For a few years now, the social gaming sphere has been drawing talent from the "traditional" videogame industry. Last June, EA's former Chief Operating Officer John Pleasants became
CEO of Playdom, a social/casual gaming studio that had already claimed gaming legend Steve Meretzky. Similarly, EA's founder Bing Gordon is a board member for industry leader Zynga, the company that recently opened an
East Coast office headed by strategy-game guru Brian Reynolds. So what does the future hold for a game space dominated by clones, micropayment-dominated progress-bar games, and shallow game design?

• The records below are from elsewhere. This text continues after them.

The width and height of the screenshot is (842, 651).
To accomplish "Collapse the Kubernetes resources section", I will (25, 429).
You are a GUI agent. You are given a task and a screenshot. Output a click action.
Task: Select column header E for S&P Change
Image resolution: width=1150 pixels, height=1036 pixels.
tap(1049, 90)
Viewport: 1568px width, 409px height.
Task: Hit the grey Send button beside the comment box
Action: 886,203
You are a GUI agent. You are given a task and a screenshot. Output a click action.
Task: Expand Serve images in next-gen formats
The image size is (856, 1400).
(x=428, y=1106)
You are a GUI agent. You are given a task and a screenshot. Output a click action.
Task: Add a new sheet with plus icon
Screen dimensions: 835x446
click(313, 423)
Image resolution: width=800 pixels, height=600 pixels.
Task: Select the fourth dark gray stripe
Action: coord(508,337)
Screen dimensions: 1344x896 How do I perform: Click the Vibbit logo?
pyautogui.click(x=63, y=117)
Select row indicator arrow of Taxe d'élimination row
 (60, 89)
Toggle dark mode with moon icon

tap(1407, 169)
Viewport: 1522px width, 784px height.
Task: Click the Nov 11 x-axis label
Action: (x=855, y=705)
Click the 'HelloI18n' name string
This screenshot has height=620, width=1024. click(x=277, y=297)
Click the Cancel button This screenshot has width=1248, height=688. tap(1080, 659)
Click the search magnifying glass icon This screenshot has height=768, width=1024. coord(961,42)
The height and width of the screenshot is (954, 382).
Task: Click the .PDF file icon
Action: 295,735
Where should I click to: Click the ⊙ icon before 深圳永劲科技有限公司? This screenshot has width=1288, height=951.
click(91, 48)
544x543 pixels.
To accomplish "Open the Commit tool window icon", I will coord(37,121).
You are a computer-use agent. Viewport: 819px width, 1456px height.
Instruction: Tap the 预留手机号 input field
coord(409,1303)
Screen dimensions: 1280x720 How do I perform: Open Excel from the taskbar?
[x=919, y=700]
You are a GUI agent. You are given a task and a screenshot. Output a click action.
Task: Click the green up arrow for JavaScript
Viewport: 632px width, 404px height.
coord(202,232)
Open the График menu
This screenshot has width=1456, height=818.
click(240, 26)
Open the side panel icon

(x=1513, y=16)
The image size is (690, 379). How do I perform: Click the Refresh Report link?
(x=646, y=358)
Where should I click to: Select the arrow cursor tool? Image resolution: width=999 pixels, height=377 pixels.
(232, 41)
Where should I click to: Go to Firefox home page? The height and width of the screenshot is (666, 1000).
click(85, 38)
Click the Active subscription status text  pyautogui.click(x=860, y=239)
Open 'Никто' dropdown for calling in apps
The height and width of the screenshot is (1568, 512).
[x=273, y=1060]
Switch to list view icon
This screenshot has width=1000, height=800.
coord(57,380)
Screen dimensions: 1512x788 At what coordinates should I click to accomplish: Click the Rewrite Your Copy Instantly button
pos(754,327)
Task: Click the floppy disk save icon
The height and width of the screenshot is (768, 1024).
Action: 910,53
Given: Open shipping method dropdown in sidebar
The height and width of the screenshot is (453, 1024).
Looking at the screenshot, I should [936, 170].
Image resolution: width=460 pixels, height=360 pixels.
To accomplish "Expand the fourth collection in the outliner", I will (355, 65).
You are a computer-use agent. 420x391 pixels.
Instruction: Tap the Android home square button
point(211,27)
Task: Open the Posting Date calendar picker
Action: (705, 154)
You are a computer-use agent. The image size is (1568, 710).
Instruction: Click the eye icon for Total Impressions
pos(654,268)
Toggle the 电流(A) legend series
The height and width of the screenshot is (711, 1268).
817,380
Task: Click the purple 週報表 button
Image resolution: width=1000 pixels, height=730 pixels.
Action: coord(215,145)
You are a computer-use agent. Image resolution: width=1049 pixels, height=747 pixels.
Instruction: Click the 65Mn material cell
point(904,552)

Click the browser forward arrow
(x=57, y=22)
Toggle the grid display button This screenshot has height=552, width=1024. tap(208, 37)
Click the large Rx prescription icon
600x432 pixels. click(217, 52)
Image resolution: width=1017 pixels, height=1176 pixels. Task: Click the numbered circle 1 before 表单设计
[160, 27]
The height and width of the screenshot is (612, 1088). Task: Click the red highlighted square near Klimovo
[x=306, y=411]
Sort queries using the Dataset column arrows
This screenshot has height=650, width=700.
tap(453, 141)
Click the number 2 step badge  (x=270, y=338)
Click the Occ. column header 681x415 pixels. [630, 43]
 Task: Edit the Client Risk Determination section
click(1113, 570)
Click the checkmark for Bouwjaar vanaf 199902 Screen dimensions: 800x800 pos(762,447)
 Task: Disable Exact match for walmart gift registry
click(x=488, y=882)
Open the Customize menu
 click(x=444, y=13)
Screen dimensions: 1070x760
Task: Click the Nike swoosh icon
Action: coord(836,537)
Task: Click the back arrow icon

The current social gaming spam.
Brian Reynolds, the designer of deep strategy classics like
Sid Meier's Alpha Centauri and
Rise of Nations, may seem an odd fit with the much lighter fare on Facebook, but he admits to getting hooked on the social games the site offers.
"It's the current entertainment I am addicted to. They are games I enjoy playing, though I wasn't sure why at first. There was no real deep design here. Part of it was instant gratification, but also the voodoo of social networking."
A simple game of
Scrabble, for example, may start as a way to interact with an old friend you have not spoken to in years. That interaction may become a deeper social engagement -- you exchange news, rediscover old similarities or rivalries, and are soon regularly competing for high scores or a won/lost record.
But if invitations don't follow, the game may be a failure. And, given the Internet's viral nature, something new will always come along.
"We have to keeping making games [at Zynga]," says Reynolds, "Because they rise and fall. We continue to build a game even after it goes live. You have to keep adding to them. You cannot slow down game development."
It's this constant pace of developing, upgrading, and launching that separates social gaming from the traditional game industry. Where EA or Blizzard can spend millions of dollars on a team of hundreds, more than two years before a game hits shelves, social gaming companies can spend only weeks on a game, launch multiple betas to test new features, and adapt the game on the fly. The immense player base of these games keeps the pace viable, because there are so many avenues for monetization.

Twitter is now a social gaming platform, too.
Brandon Barber, Zynga's vice president of marketing and another refugee from EA, explains that the size of the audience -- often in the millions -- means that traditional "eyeball" metrics and Internet advertising can be as important to the bottom line as the in-game sale of items. The business model has been so successful that he expects the big interactive media players to soon break into the social gaming market.